Why is the address of an object stored in shared_ptr different than the original address?

Here is the demo code https://godbolt.org/z/nqrMhcz95. I've noticed the address of a, b.a_ and sa are different.

struct A {

    int getValue() {
        return a;
    }
    int a;
};

struct A1 {
    int a;
};

struct B {
    B(A& a) : a_(std::make_shared<A>(a)), a1_(std::make_shared<A1>(A1())){};
    A& getA() { return *a_; }

    std::shared_ptr<A> a_;
    std::shared_ptr<A1> a1_;
};

int main() {
    A a;
    B b{a};
    std::shared_ptr<A> sa = std::make_shared<A>(a);
    cout << &a << '\n';
    cout << &(*b.a_) << '\n';
    cout << &(*sa) << '\n';
    b.getA().a = 4;
    cout << a.getValue() << '\n'; // expecting the modified value reflect in the original object a
}

Did I misunderstand the behaviour of shared_ptr?

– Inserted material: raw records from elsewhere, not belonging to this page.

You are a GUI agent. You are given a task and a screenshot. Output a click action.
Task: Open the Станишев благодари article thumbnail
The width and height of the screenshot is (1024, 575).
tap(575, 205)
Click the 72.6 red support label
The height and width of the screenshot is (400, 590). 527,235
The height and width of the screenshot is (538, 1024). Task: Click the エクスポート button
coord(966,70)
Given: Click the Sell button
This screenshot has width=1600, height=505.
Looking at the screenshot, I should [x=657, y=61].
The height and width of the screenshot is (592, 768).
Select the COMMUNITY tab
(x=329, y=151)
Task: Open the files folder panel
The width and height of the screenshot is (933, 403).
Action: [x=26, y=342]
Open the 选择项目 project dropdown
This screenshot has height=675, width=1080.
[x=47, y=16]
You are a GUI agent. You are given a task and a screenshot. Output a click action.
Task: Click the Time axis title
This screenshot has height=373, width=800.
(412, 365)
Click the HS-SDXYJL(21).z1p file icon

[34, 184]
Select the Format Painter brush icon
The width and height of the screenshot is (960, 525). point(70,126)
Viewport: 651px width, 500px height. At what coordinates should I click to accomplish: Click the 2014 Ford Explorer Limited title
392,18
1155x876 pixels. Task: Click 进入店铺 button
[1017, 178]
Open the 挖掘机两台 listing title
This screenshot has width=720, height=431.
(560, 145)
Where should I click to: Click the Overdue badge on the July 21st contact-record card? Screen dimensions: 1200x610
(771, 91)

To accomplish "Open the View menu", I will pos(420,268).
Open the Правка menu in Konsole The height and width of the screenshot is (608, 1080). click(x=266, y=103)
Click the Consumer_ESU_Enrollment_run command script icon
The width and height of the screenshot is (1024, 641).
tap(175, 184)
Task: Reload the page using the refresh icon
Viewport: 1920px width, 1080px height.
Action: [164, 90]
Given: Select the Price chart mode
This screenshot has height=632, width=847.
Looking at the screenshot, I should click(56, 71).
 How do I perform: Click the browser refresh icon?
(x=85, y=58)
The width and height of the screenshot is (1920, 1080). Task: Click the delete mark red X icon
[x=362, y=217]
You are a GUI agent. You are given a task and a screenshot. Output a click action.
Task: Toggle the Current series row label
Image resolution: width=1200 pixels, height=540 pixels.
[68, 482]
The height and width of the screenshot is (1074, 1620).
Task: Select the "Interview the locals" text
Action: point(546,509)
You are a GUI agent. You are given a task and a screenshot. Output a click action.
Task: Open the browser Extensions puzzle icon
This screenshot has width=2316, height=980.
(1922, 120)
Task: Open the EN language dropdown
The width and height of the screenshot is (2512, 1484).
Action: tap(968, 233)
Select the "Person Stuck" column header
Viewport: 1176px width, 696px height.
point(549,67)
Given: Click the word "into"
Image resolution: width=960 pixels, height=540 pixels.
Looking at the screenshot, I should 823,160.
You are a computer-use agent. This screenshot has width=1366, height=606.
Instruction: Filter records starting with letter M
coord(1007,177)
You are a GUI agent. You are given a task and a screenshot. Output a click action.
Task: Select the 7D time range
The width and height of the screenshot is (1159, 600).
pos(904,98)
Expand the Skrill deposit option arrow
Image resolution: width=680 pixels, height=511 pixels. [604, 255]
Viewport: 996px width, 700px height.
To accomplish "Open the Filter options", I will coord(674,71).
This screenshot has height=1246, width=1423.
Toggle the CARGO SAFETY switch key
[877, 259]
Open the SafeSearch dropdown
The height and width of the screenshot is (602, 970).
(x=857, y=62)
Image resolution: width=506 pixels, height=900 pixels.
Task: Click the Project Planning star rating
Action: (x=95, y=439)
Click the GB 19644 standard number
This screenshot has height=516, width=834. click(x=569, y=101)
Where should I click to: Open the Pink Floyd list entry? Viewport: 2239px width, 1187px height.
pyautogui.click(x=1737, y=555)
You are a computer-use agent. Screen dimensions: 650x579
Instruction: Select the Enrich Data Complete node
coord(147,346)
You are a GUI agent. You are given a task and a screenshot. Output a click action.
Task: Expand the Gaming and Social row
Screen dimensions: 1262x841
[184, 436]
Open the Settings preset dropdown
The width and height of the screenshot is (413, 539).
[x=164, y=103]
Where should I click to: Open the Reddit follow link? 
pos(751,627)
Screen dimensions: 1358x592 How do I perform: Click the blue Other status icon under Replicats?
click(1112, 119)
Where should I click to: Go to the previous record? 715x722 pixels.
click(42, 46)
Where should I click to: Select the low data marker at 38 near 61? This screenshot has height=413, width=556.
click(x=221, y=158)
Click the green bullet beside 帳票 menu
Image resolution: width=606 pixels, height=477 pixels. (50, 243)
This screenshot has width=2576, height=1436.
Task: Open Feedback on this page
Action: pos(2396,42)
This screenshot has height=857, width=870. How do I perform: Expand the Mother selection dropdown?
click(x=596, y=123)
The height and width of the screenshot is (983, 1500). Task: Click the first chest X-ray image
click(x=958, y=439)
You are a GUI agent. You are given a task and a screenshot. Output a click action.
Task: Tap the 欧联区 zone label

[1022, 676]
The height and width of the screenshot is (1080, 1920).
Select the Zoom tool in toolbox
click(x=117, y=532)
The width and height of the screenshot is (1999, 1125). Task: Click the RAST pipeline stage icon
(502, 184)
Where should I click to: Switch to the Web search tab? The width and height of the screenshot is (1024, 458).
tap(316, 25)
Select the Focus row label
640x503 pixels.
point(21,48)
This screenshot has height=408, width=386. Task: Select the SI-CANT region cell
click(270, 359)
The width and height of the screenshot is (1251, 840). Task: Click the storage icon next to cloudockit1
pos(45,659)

How can I modify the value of an object stored in a shared_ptr?

In

A a;
std::shared_ptr<A> sa = std::make_shared<A>(a);

a and sa refer to different objects. make_shared will always create a new object, a is then passed to the copy constructor of the newly allocated instance of A.

To have two variables that both point to the same object you'll need both of them to be shared_ptrs:

std::shared_ptr<A> a = std::make_shared<A>();
std::shared_ptr<A> sa = a;

The same applies in B, if you want its member to point to the same object the parameters passed to the constructor needs to be a shared pointer.

Note that if you don't want all of these objects to share ownership of A you could achieve the same with references but you'd then have to make sure the original object outlives all the references.

Don't be tempted to pass a pointer to an existing object into the shared_ptr constructor:

A a;
std::shared_ptr<A> sa{&a};

This will initially appear to work and a and sa will refer to the same object but when sa is destroyed it will attempt to delete a which is undefined behaviour as a wasn't allocated with new.